• [Your instructions] Convert the rows below into a JSON list of strings with one string per line, starting at the line containing "Click the Design" and ending with the last line of the rows, leaving out blank lines. Leave the pictures out of your answer.

Dataset records:
┌──

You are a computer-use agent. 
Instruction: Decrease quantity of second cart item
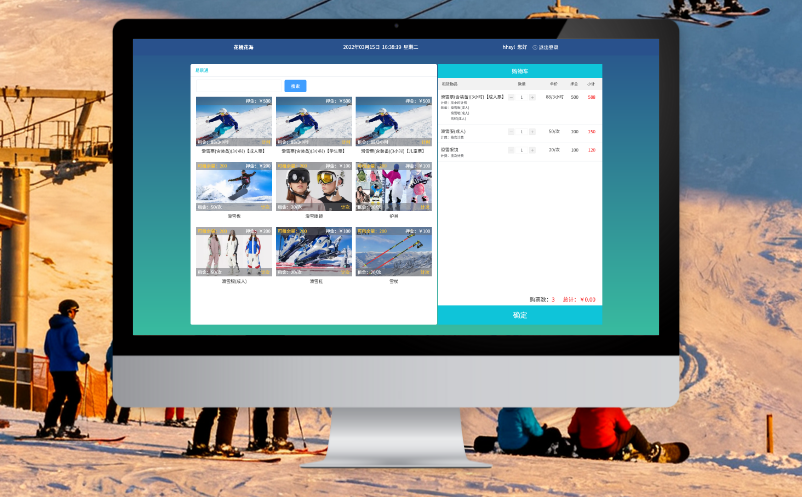click(511, 131)
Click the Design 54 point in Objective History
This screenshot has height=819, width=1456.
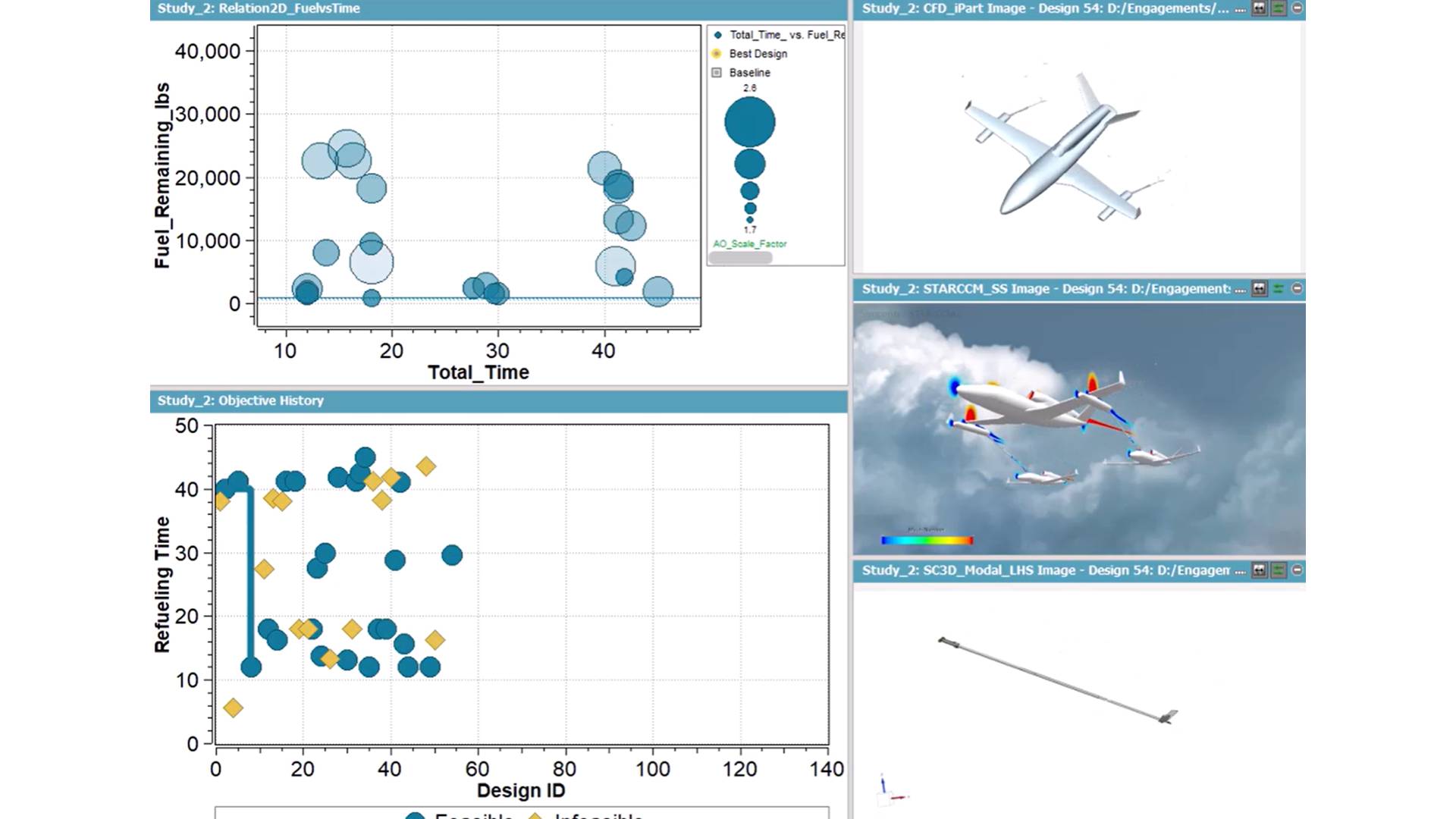tap(452, 555)
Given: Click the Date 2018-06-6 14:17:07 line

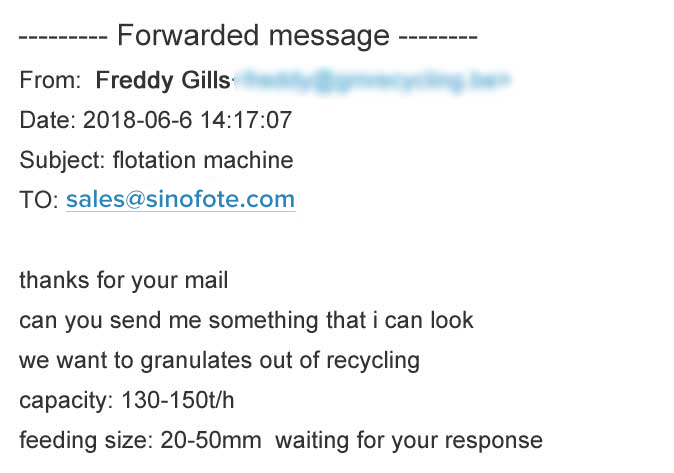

└──

• [Answer to this task]
[
  "Click the Design 54 point in Objective History",
  "This screenshot has height=819, width=1456.",
  "tap(452, 555)",
  "Given: Click the Date 2018-06-6 14:17:07 line"
]